HOW TO COMPLETE THIS TASK »
Below are lines of data; count those containing the word "menu" and write nothing but the number.

SUPPLIED DATA »
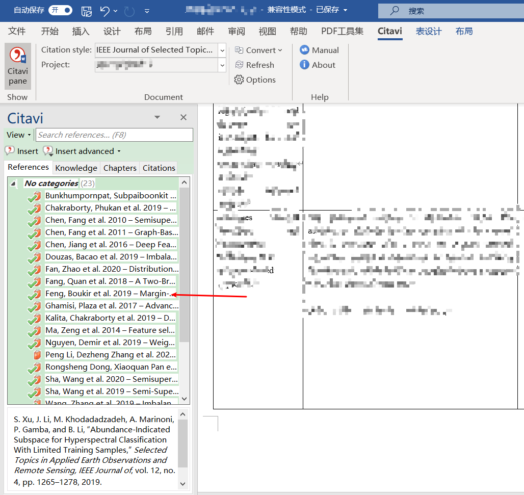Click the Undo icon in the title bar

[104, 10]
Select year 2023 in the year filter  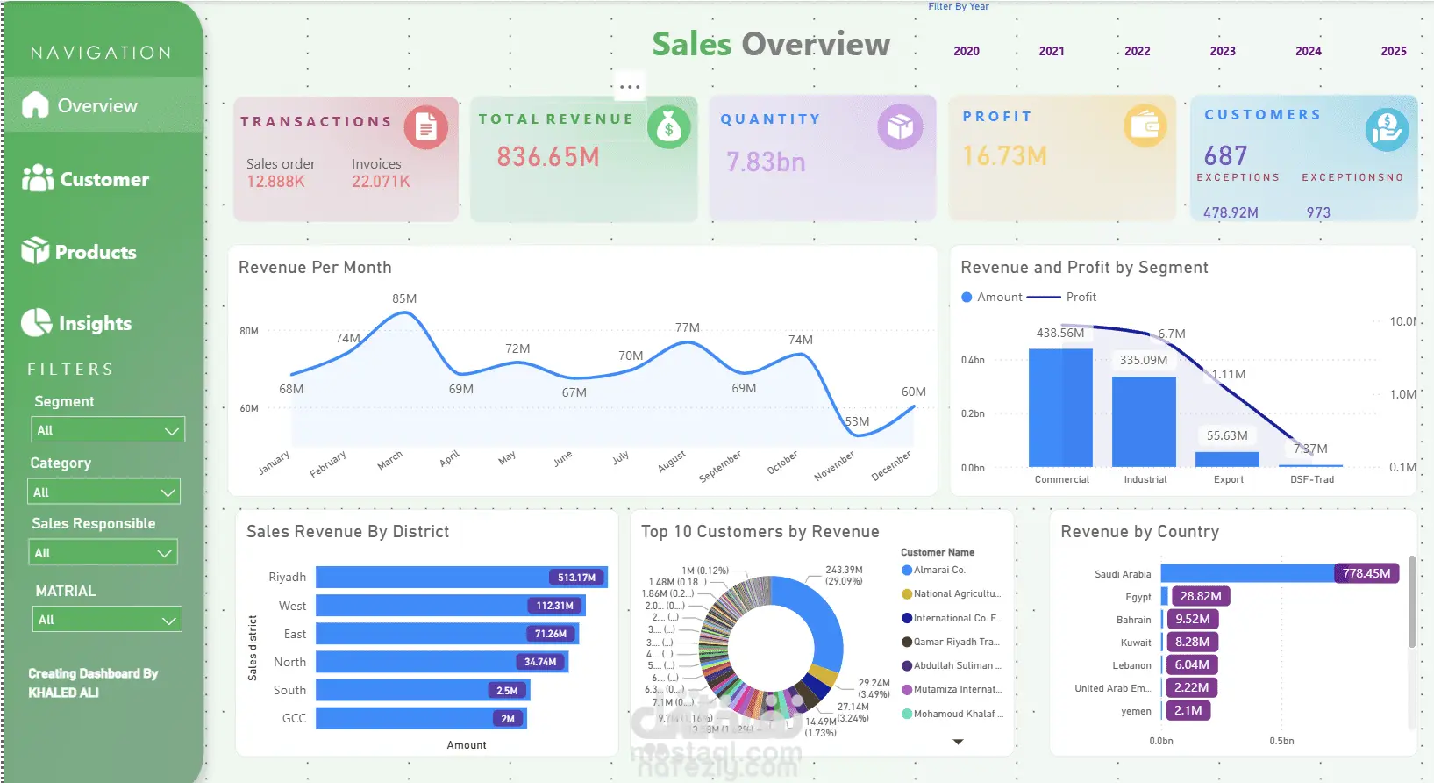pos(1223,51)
--
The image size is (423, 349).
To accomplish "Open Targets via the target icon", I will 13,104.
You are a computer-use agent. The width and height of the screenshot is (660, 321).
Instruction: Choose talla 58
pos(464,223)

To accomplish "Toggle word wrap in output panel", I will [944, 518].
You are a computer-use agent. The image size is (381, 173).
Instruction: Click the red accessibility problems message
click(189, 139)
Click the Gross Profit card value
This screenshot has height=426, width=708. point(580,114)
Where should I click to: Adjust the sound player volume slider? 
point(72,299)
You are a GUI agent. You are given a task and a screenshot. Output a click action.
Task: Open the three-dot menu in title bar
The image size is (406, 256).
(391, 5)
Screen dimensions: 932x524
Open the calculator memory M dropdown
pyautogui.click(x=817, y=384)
==
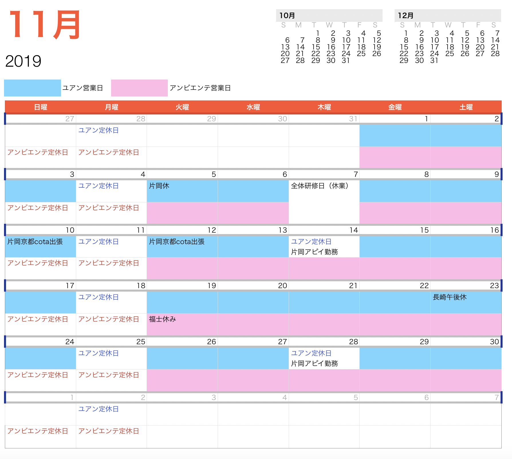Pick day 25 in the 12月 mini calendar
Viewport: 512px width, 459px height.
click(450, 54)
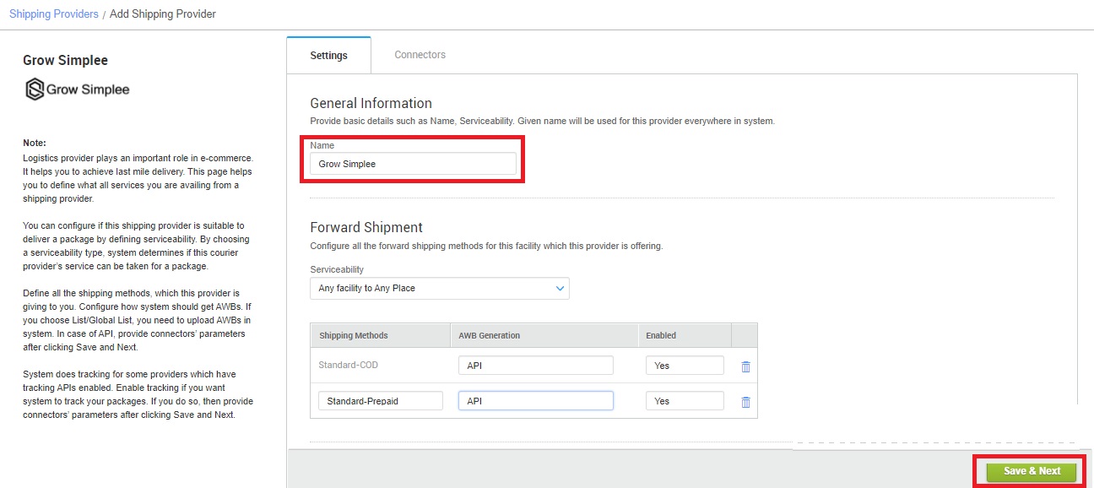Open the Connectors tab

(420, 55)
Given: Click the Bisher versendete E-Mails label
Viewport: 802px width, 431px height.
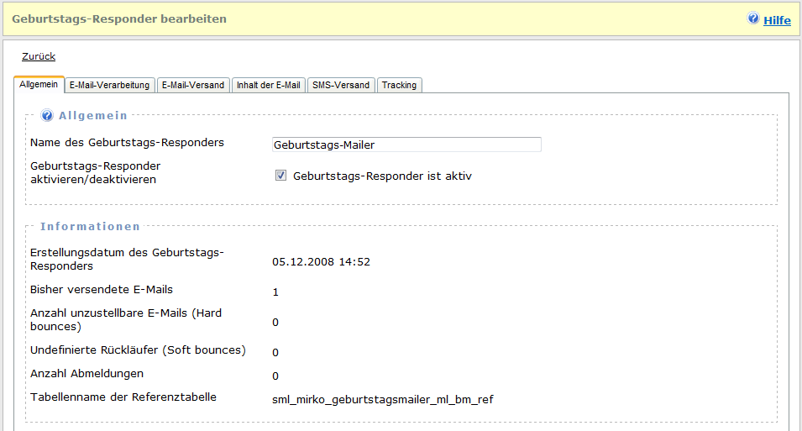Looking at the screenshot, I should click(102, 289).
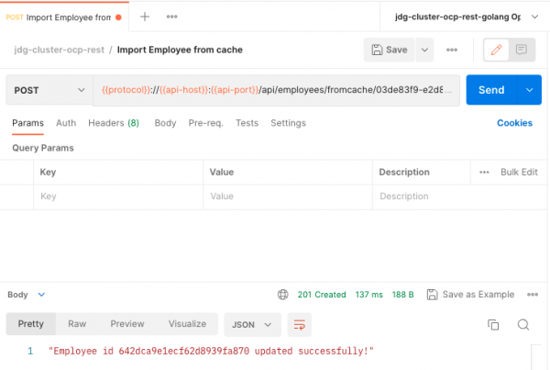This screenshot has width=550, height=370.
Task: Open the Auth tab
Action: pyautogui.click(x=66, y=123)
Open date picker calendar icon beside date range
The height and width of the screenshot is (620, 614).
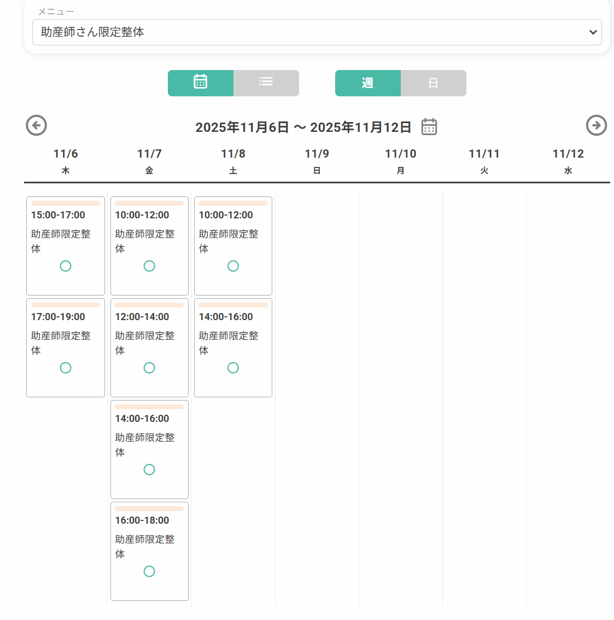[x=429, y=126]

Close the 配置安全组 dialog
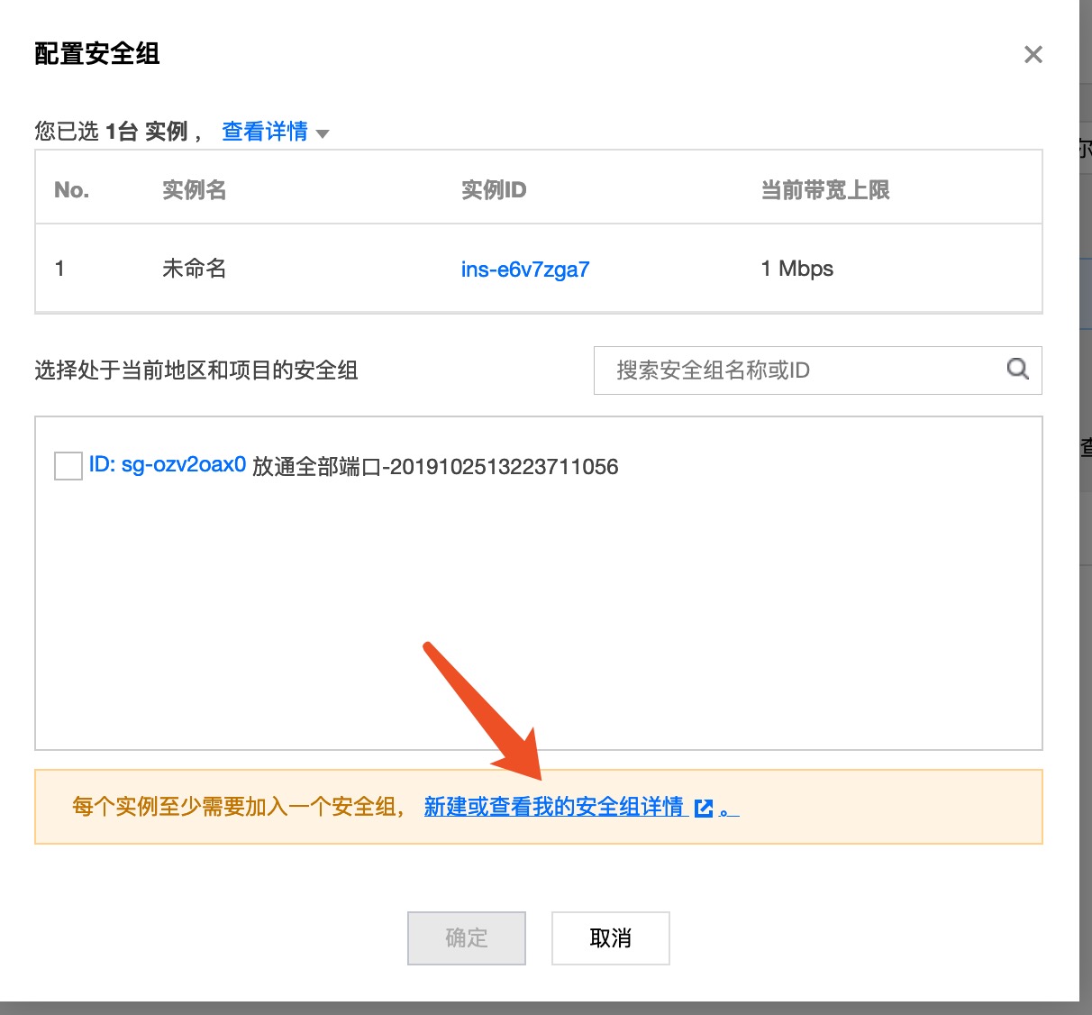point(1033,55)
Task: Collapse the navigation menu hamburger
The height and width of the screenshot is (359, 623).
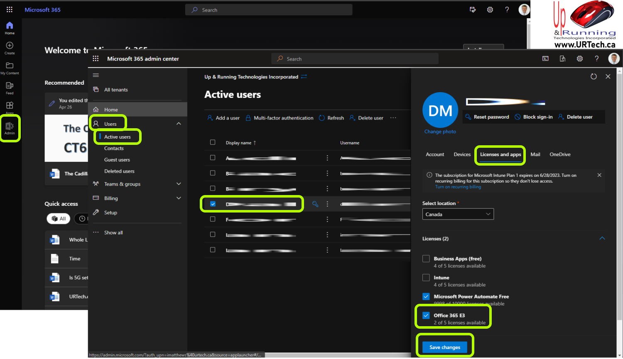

ANSWER »
2